Eski medeniyetlerin sağlık uygulamaları üzerine yapılan araştırmalar, eski Mısırlıların ve Hintlilerin belirli deri hastalıklarını iyileştirmek için güneş ışığını tedavi amaçlı kullandıklarını ortaya koymuştur. Bu, güneş ışığının terapötik kullanımının yaklaşık 3500 yıl öncesine, tarihin derinliklerine dayandığını gösterir.
Fototerapi Yan Etkileri Nelerdir?
Fototerapi, yani parlak ışık tedavisi, çeşitli deri hastalıkları ve mevsimsel duygudurum bozuklukları gibi sağlık sorunlarının yönetiminde etkili bir yöntem olarak kabul edilir. Genel olarak, bu tedavi şekli güvenli ve iyi tolere edilen bir tedavi olarak bilinir. Ancak, her tıbbi müdahalede olduğu gibi, fototerapinin de bazı potansiyel yan etkileri mevcuttur, bunlar çoğunlukla tedavinin dozajı ve süresiyle doğrudan ilişkilidir.
Duygudurum bozukluğu olan hastalarda, özellikle yüksek dozda ve uzun sürelerde fototerapi uygulandığında manik epizodlar gibi durumların tetiklenebileceği gözlemlenmiştir. Bu, tedavinin duygudurum üzerindeki güçlü etkisini gösterir ve bu tür yan etkilerin, özellikle bipolar bozukluğu olan kişilerde dikkatli bir şekilde izlenmesi gerektiğini vurgular.
Ayrıca, fototerapinin nadir de olsa doz artışı veya tedavi süresinin uzatılmasıyla ilişkili olarak bazı fiziksel yan etkilere neden olabileceği bildirilmiştir. Bunlar arasında bulantı ve baş ağrısı gibi semptomlar yer alır. Bu tür yan etkiler genellikle hafif olup, tedavi dozunun ayarlanmasıyla kontrol altına alınır.
Fototerapi Sınırı
Fototerapi tedavisi, özellikle yenidoğanlarda görülen yüksek bilirübin seviyelerinin tedavisinde önemli bir yöntemdir. Bu tedavi sırasında, hastanın güvenliği ve tedavinin etkinliği için bazı önlemlerin alınması gerekir. Tedavi sürecinde, hastanın gözlerinin korunması son derece önemlidir çünkü kullanılan yoğun ışık kaynakları göz sağlığı için zararlıdır.
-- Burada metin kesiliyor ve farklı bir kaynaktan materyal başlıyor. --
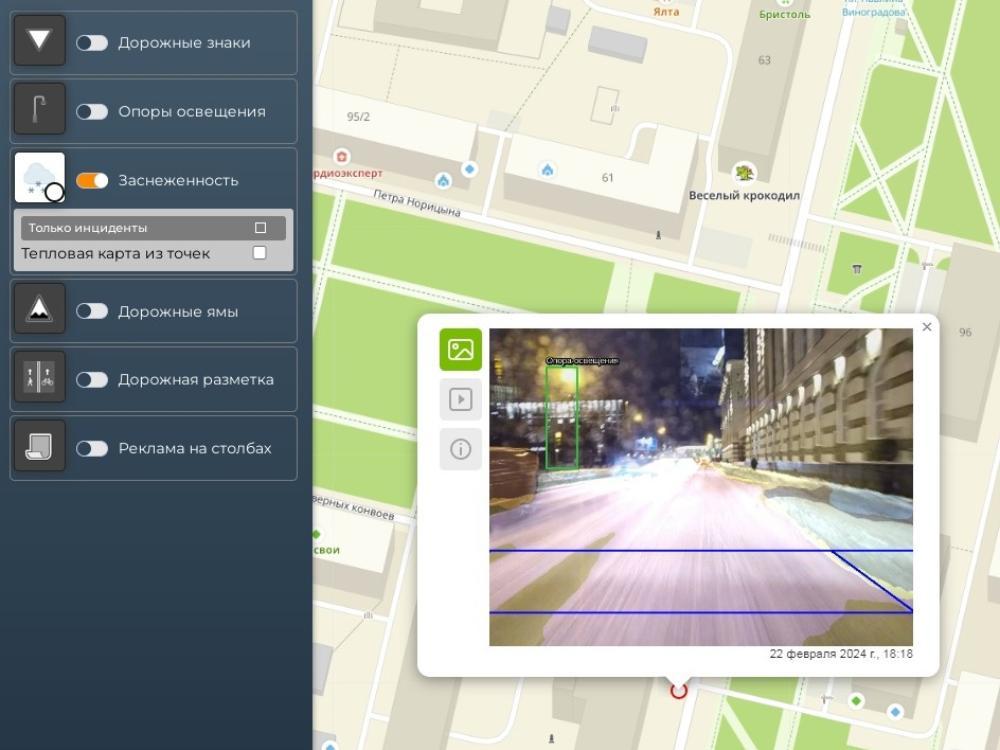
Task: Click the street photo in popup
Action: coord(700,487)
Bu nedenle, fototerapi uygulanırken kişinin gözlerinin özel olarak tasarlanmış koruyucu gözlükler veya bantlarla kapalı tutulması önerilir. Bu koruyucular, gözleri olası zararlı ışınlardan etkili bir şekilde korurken tedavinin devam etmesine olanak tanır.
Hidrasyonun artırılması, fototerapi tedavisi sırasında dikkat edilmesi gereken bir diğer önemli noktadır. Fototerapi uygulanan hastalarda mayinin %10-20 oranında artırılması, vücuttan bilirübinin daha hızlı atılmasına yardımcı olur. Bu, özellikle yüksek bilirübin seviyeleri nedeniyle tedavi gören yenidoğanlar için faydalıdır. Hidrasyonun artırılması, vücudun detoksifikasyon sürecini destekler ve bilirübinin idrar yoluyla atılmasını kolaylaştırır, böylece tedavinin genel etkinliğini artırır.
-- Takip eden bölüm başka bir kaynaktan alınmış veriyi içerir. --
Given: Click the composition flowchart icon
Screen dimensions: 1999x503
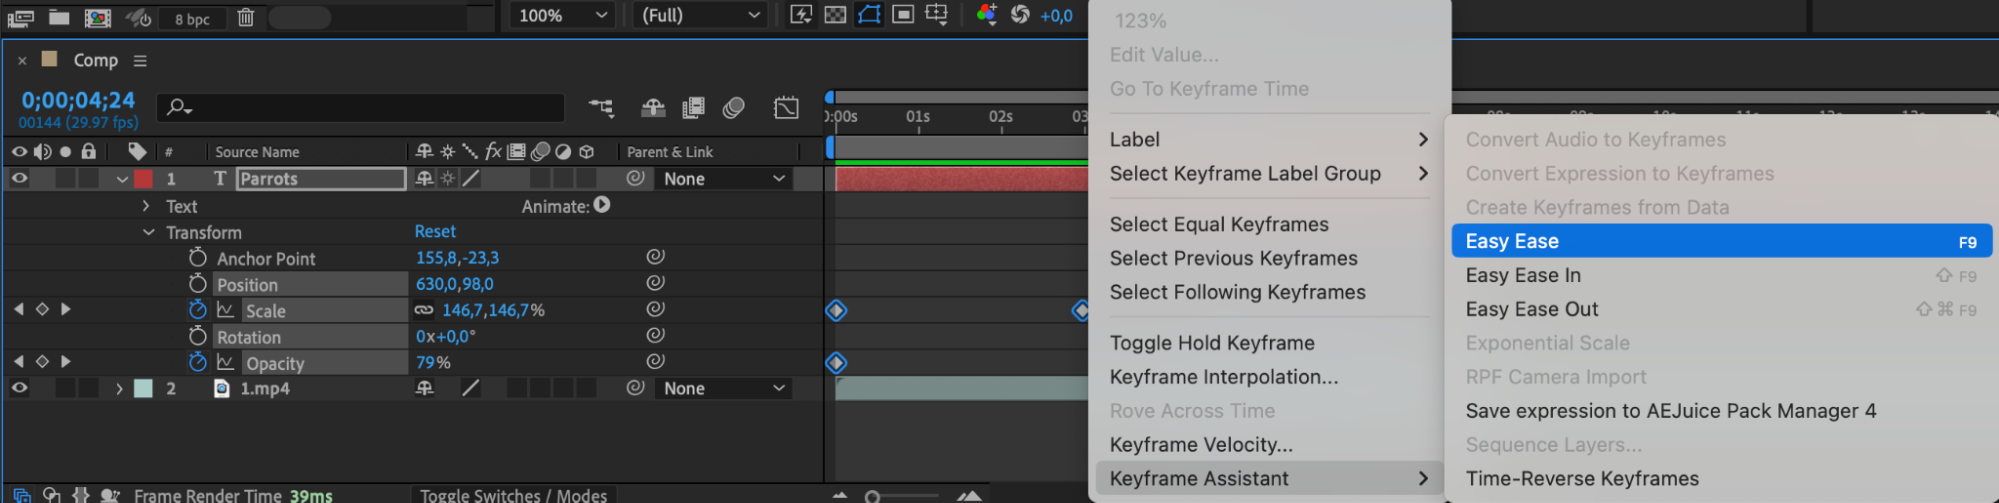Looking at the screenshot, I should 601,107.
Fototerapi Sonrası Sarılık Tekrarlar mı?
Fototerapi tedavisinin ardından, özellikle yenidoğanlarda sarılık tedavisinde kullanıldığında, bilirübin düzeylerinde geçici bir artış gözlemlenir. Bu, tedavinin doğal bir yan etkisi olarak kabul edilir ve tedavinin etkisini değerlendirirken dikkate alınması gerekir. Fototerapi, bilirübin moleküllerini parçalayarak onların vücuttan daha kolay atılmasını sağlar, ancak bu süreç zaman alabilir ve ilk başta bilirübin seviyelerinde bir artışa neden olur. Bu nedenle, tedavi sonrasında yenidoğanın bilirübin düzeyleri yakından izlenmelidir.
Bebeklerin taburcu edilmesinin ardından, bilirübin seviyelerindeki potansiyel yeniden yükselme riski göz önünde bulundurularak, 7-10 gün boyunca dikkatli bir şekilde takip edilmeleri önerilir. Bu süreç, fototerapi sonrası bilirübin düzeylerindeki değişikliklerin, bebeklerin sağlık durumu üzerinde olumsuz bir etki yaratıp yaratmadığını değerlendirmek için kritik öneme sahiptir. Bebeklerin bu dönemde düzenli sağlık kontrollerine getirilmesi, gerekirse ek tedavi yöntemlerinin zamanında uygulanabilmesi için önemli bir konudur.